▸ **Selected passage**:
****

Swarm Integration Statistics: Accurate Spatial Statistics for Non-Uniform Particle Distributions

Overview

When computing statistics (mean, standard deviation) from swarm particles, there is a critical distinction between:

  1. Particle-weighted statistics (simple arithmetic): swarm_var.array.mean(), swarm_var.array.std()

  2. Space-weighted statistics (integration-based): Using proxy variables with uw.maths.Integral()

This document explains when and how to use each approach, and the underlying physics.

The Problem: Non-Uniform Particle Distributions

Why Simple Arithmetic Statistics Are Insufficient

Swarm particles are typically non-uniformly distributed in space. When you compute a simple arithmetic mean:

mean_value = swarm_var.array.mean()  # Simple arithmetic mean

This computes:

\[\bar{f} = \frac{1}{N} \sum_{i=1}^{N} f_i\]

where \(f_i\) are particle values. This is particle-weighted - regions with more particles have more influence on the result.

Example: If you cluster 100 particles in the left half of the domain and only a few in the right half, the mean will be biased toward left-side values, even though the domain is evenly divided.

****

▸ **Data segment**:
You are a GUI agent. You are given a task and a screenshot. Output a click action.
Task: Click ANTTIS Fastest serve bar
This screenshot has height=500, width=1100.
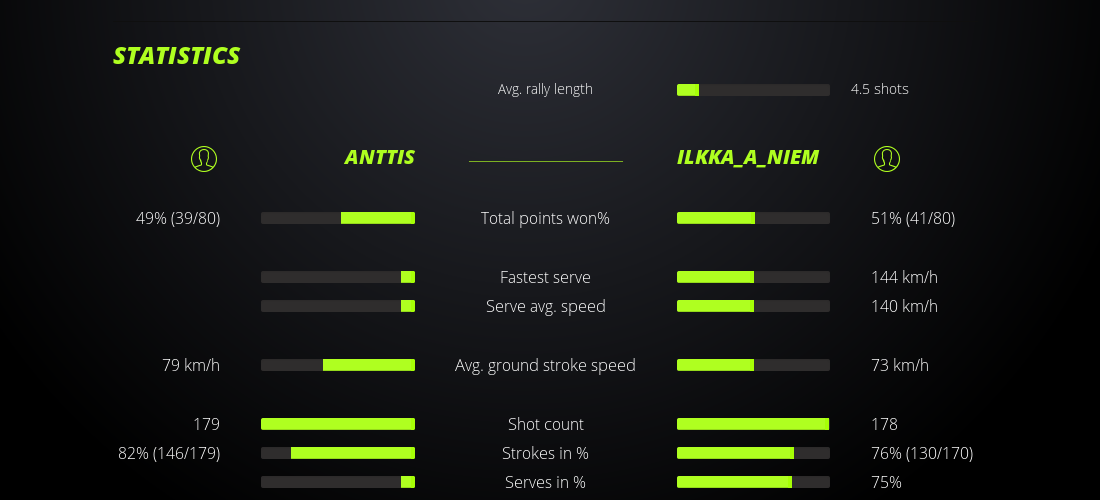338,277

****

▸ **Complete the following**:
1. Render this sentence from the swarm statistics page into German: "Swarm particles are typically non-uniformly distributed in space."
2. Reproduce the stretch of the swarm statistics page from "1. Particle-weighted statistics" through "the underlying physics.".

▸ **Response list**:
1. Schwarmpartikel sind im Raum typischerweise ungleichmäßig verteilt.

2.
1. Particle-weighted statistics (simple arithmetic): swarm_var.array.mean(), swarm_var.array.std()

  2. Space-weighted statistics (integration-based): Using proxy variables with uw.maths.Integral()

This document explains when and how to use each approach, and the underlying physics.